I think I found a solution for this bug. You have to modify the Compare-IcingaPluginThresholds.psm1 at line 224 from the powershell framework (located at C:\Program Files\WindowsPowerShell\Modules\icinga-powershell-framework\lib\icinga\plugin) as follows:

if (([string]::IsNullOrEmpty($ThresholdValue) -eq $FALSE) -And (($TimeThreshold) -le '0') -And ($DateTimeValue -eq 0 -Or $DateTimeValue -lt $CurrentDate)) {

an add the following at line 234:

if (([string]::IsNullOrEmpty($ThresholdValue) -eq $FALSE) -And (($TimeThreshold) -gt '0') -And ($DateTimeValue -gt $CurrentDate)) { $IcingaThresholds.InRange = $FALSE; $IcingaThresholds.Message = 'is greater than'; $IcingaThresholds.Range = [string]::Format( '{0} ({1}{2})', ((Get-Date).ToString('yyyy\/MM\/dd HH:mm:ss')), ( $( if ($TimeThreshold -gt 0) { '+'; } else { ''; } )), $Threshold ); }

With that if you enter postive values for the "WarningNextRunTime" and "CriticalNextRunTime" thresholds (e.g. 1d or 1h) it checks if the value (= Next Run Time) is greater than the current date + threshold and if so throws a warning or critical.
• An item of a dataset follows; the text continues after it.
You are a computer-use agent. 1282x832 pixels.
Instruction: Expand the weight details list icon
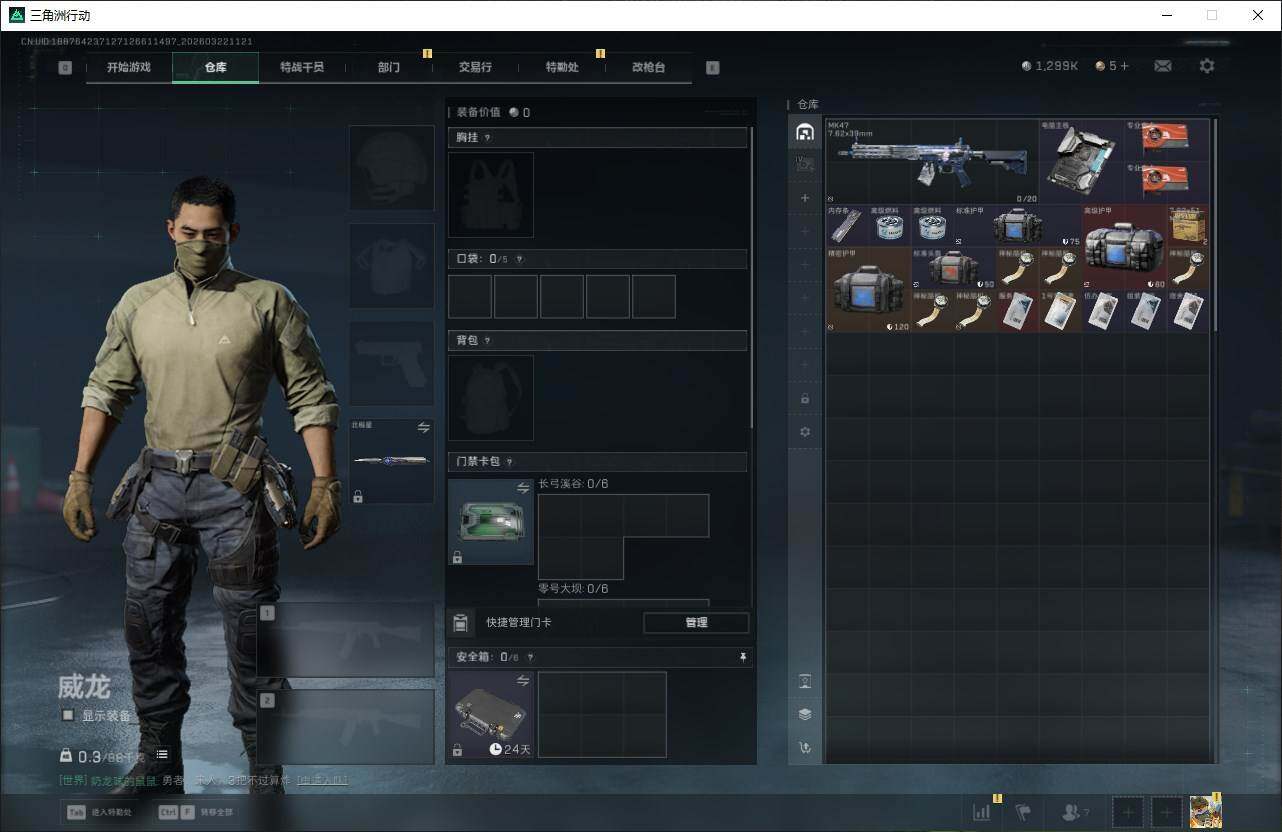tap(162, 754)
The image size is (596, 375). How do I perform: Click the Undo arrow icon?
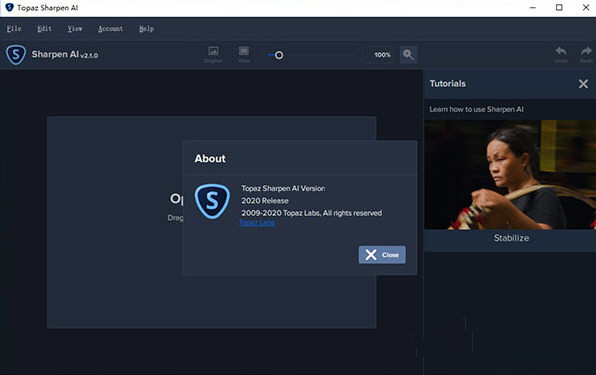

LordHepipud commented 4 weeks ago

It took a while to wrap my head around this issue but now I get why the output confused me so much.

Invoke-IcingaCheckScheduledTask -TaskName 'Renew Certificate' -CriticalLastRunTime '-2d' -CriticalNextRunTime '3d' -State Running, Ready, Queued -Verbosity 3 -WarningLastRunTime '-1d' -WarningNextRunTime '2d'
[CRITICAL] Scheduled Tasks [CRITICAL] \Icinga\Icinga for Windows\ (All must be [OK])
\_ [CRITICAL] \Icinga\Icinga for Windows\ (All must be [OK])
   \_ [CRITICAL] Renew Certificate (All must be [OK])
      \_ [OK] Last Run Time: 2024/08/16 15:42:42
      \_ [OK] Last Task Result: 0
      \_ [OK] Missed Runs: 0
      \_ [CRITICAL] Next Run Time: 2024/08/17 01:00:00 is lower than 2024/08/16 17:04:40 (+3d)
      \_ [OK] State: Ready

Now I finally get it - by default the plugin will compare anything like input value < threshold. The actual threshold is then the current date + (or -) the input.

Now this basically means that all TaskNextRun thresholds are simply wrong, because they will mostly be larger than the next scheduled run.

I'm not sure if simply changing the global logic will resolve this issue. It is more an underlying issue to properly compare date time values.

The DateTime handler should itself also follow the guidelines for plugin thresholds and allow a more dynamic approach for this.

To make this work properly, the argument should not be 3d, but ~:3d for example.

But this needs to be implemented for the DateTime comparison, like for all regular thresholds.